= Beginning of Section =
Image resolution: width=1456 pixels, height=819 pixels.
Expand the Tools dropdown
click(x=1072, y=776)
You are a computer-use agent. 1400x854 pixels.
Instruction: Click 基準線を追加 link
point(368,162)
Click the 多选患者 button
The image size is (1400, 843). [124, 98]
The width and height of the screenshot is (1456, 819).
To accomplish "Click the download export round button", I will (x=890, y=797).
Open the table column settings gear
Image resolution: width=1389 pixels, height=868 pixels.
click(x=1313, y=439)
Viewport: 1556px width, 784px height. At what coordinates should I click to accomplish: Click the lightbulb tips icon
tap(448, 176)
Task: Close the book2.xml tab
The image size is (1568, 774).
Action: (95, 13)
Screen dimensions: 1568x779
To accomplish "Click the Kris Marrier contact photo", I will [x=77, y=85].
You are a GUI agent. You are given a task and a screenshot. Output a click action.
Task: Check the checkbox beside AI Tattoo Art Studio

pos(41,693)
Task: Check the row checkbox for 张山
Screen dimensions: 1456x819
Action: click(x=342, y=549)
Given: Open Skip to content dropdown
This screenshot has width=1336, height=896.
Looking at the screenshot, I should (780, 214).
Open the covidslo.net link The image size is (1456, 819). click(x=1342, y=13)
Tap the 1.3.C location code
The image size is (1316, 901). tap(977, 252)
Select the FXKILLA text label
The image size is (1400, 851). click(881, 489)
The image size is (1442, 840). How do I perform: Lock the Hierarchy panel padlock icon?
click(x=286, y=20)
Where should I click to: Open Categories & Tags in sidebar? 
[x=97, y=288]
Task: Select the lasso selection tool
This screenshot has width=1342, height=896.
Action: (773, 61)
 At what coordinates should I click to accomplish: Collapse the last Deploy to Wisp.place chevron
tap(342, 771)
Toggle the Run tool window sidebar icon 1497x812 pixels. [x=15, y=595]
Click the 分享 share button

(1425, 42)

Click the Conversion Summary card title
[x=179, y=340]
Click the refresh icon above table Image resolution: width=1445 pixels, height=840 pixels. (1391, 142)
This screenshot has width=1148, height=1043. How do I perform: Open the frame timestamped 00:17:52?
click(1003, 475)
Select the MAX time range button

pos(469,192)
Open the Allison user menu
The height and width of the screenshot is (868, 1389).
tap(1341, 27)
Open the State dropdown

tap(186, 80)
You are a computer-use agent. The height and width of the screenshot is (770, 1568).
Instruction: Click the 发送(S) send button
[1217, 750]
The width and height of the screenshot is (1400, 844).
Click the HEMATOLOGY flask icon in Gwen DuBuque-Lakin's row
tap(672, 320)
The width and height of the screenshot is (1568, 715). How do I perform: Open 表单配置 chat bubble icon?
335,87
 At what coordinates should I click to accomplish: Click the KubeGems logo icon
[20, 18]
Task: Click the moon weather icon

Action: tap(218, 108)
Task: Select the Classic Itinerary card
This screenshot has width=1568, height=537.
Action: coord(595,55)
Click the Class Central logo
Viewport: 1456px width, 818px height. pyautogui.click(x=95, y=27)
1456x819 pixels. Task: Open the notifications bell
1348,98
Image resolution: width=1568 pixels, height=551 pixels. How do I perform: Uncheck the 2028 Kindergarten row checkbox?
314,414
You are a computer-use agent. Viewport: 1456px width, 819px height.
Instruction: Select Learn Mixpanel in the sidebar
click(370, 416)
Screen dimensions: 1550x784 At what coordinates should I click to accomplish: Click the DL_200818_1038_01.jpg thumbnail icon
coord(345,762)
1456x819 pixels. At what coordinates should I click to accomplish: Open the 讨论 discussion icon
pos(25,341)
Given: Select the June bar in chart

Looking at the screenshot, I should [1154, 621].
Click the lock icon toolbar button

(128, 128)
= End of Section =
## Task prompt
Please tally every line of the material above that has the string "agent", and write only the total.

## Solution
4